How much marketing automation capability do you really need?

Barb Mosher Zinck Profile picture for user barb.mosher April 30, 2017
The martech vendor space is a recipe for brain freeze. 212 vendors - 66 of them new on the scene in 2017. How can a marketing department possibly make sense of this vendor overload? Barb Mosher Zinck shares data on where the priorities fall, and gives her take on a sane/judicious use of these tools.

All the marketing automation technology in the world won’t make us better marketers if we aren’t using it. But exactly how much do we really need to deliver successful marketing programs?

This has become a big question and it all clicked into place when I read Scott Brinker’s recent peek into the soon to be released Marketing Technology Landscape for 2017.

From many vendors comes much functionality

Brinker provided a preview of the landscape by showing the marketing automation category (which includes management and lead management technology). Brinker’s snapshot of this market shows 212 vendors, 66 of them of brand new for this year:


Brinker Martech image from

212 marketing automation technology How does a company even start to figure out which one - or ones - is the right solution for them?

When you look at the group of companies, you’ll see a wide variety of types of vendors. From bigger vendor platforms/suites like Adobe, Sitecore, SAP, to more pure play marketing automation names like Act-on, Marketo (which is not so much a pure play anymore), Kahuna, AgilOne, and Salesfusion to many, many more smaller offerings, niche in their sweet spot.

Much of the time when we are looking for technology, we look to research and advisory firms such as Forrester and Gartner. We examine their Waves and Magic Quadrants for who does it best. It’s not wrong to do this. But keep in mind those vendors have to have a certain amount of clients and a certain level of revenue.

There are so many more options that don’t fit into that grouping that might work for you. Some you may find in a Google search, others using crowd-sourced tools like TrustRadius and G2Crowd.

Personally, I would love to know how Brinker’s team found all of the ones listed. But even more, I’d love to see a directory that outlines what each one offers. And I’d love to see objective technology reviews, and I’d love a search facility that would allow me to filter down the options based on my marketing strategy and roadmap - not keywords, but use cases.

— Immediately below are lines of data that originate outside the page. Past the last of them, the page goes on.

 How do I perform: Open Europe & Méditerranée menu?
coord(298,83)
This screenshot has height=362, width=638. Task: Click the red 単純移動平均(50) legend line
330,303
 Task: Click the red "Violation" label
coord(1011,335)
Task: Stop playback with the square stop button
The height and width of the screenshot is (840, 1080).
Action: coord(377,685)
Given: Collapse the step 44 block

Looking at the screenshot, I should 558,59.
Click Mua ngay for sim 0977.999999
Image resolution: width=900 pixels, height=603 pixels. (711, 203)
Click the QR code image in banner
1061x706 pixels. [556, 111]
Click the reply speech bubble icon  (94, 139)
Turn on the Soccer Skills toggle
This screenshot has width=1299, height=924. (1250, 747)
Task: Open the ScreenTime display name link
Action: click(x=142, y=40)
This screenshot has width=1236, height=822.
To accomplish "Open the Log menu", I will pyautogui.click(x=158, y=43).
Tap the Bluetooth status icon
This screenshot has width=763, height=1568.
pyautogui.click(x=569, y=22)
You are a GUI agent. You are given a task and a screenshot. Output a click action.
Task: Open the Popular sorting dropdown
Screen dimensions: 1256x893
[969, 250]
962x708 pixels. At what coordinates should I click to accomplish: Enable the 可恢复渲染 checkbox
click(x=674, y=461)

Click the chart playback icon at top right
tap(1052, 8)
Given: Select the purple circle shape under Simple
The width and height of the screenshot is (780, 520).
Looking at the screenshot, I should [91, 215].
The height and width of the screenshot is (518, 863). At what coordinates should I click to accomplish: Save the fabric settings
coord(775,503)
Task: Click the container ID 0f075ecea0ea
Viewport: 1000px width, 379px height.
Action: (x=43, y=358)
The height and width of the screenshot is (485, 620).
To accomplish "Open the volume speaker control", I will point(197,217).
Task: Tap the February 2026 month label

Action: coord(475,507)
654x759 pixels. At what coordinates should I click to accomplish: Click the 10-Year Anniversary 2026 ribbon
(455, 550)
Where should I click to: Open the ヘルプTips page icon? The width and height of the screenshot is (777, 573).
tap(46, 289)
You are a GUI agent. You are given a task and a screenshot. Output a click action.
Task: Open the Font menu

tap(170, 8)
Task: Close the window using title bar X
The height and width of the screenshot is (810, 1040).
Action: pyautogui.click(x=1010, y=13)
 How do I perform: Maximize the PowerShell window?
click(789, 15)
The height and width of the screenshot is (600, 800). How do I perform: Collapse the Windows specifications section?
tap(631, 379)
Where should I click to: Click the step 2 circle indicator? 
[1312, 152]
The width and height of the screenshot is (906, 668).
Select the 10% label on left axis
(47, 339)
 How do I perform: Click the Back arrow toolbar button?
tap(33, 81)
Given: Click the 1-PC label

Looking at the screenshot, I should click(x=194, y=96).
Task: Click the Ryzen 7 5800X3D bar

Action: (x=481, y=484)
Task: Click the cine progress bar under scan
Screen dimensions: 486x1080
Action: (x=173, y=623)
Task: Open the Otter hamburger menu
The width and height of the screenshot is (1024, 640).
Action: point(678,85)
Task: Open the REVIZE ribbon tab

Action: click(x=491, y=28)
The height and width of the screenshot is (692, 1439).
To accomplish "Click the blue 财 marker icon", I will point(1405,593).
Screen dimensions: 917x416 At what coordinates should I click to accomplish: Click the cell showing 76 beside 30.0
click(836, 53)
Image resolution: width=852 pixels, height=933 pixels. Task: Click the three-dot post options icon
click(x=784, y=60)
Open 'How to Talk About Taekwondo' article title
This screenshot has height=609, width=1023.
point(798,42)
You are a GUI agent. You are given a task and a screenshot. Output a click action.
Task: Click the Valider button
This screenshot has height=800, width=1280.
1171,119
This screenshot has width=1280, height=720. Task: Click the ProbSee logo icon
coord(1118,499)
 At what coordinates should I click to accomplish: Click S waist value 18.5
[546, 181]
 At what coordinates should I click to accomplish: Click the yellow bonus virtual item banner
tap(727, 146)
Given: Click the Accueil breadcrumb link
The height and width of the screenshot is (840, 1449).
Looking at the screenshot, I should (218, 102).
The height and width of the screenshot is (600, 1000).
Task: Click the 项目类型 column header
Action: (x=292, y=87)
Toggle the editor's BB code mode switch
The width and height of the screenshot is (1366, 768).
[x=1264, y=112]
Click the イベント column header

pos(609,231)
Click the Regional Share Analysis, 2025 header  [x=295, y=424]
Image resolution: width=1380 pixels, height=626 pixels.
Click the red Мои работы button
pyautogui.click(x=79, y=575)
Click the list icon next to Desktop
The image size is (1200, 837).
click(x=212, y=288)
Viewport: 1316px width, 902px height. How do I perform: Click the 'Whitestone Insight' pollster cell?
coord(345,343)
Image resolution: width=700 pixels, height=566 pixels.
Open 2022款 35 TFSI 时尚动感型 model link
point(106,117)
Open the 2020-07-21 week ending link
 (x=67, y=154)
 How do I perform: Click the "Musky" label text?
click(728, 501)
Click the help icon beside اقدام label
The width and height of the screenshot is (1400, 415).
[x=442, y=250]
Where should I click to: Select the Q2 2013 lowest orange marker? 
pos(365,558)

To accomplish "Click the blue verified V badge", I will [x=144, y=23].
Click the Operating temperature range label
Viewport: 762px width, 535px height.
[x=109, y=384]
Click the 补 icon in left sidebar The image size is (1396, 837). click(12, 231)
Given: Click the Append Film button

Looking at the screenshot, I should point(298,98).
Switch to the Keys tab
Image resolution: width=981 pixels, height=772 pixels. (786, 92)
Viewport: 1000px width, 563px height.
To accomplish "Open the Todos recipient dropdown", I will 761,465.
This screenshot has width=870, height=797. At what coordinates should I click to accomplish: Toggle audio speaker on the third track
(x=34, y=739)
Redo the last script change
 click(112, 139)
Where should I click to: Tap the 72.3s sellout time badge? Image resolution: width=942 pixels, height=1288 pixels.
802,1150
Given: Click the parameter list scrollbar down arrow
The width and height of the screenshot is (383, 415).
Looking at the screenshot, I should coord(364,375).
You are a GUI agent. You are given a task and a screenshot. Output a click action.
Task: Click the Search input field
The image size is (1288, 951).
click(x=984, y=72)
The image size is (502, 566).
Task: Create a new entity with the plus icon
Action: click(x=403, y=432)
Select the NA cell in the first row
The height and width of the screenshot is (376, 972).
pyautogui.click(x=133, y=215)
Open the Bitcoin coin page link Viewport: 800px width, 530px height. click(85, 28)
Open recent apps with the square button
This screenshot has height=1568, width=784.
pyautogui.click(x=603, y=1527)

Those things don’t exist. So most look to the names that have the biggest recognition, the widest set of functionality, the ability to integrate with the other tools we have our marketing stacks. They don’t question that there might be something more fitting for our needs.

And that leads to my big realization.

We bite off more than we ever plan to chew

What in the world does that mean you ask? It means we implement technology with more capabilities than we ever use, or even plan to use. We budget for and spend money on technology we don’t need when we could be spending it elsewhere - like on good content development, or better training.

Here is a study that helps prove this point. It’s the State of Email Marketing and Marketing Automation in 2017, from GetResponse.

Over 255 email marketers in B2B and B2C were asked about the effectiveness of their marketing automation. Only 13.1% said they were highly effective. Most fell into the Good or Intermediate categories (14.4 and 18.5 respectively).

How are marketers using their marketing automation systems? Some answers:

  • 9% > informing about new offers/promotions
  • 7% > sharing information on the company
  • 5% > educating about products/related topics
  • 3% > consumer onboarding

Some specific MA tactics used:

  • 5% for email automation
  • 6% Basic profile-based targeting
  • 4% Personalization using dynamic content
  • 8% lead scoring

Here’s the interesting thing about these stats. Marketers are spending budget on marketing automation technology; it’s probably second only to what they spend on content management (for some companies, it may be the primary tool). But they don’t use most of the capabilities this tool typically offers.

Marketing automation is used mostly for email marketing. And basic email marketing at that. In this study, over 50% didn’t use targeting, and 51% don’t optimize their email marketing through testing.

My take - going niche isn’t such a bad idea

So why spend time and money implementing a big solution if you aren’t going to use it? Start smaller, or start with a solution that provides a specific subset of functionality that you can grab onto and build on. There are certainly many options to choose from as we see above.

There are consultants, analysts and others who suggest you define a roadmap and select your technology based on what’s on that roadmap. It’s certainly not wrong; it’s something I’ve said. But I think that mindset isn’t as important today.

With such a wide range of technology options to choose from and the continued effort to build solutions that can integrate, there’s more opportunity to look for a solution that meets today’s needs only. Think about how you can stand out from the crowd in your industry, about what your customers want and need. Then look for a tool, or tools, that will help you do that. Grow your toolset as you evolve your marketing. Maybe that’s a tool with more functionality, or maybe it’s another tool to add to the stack.

You may end up spending less of your budget on the technology and more on things like improving customer data, increasing your understanding of how your tools work and what they can do, measuring effectiveness. These things, by the way, are top challenges to using marketing automation.

Not every company needs an Adobe or a Marketo. Some do. And they make use of most of the capabilities those tools offer. But many more companies can think niche, finding different ways to reach out to customers and step outside the big budget marketing automation box.

It’s about spending your budget wisely across technology, knowledge, and training.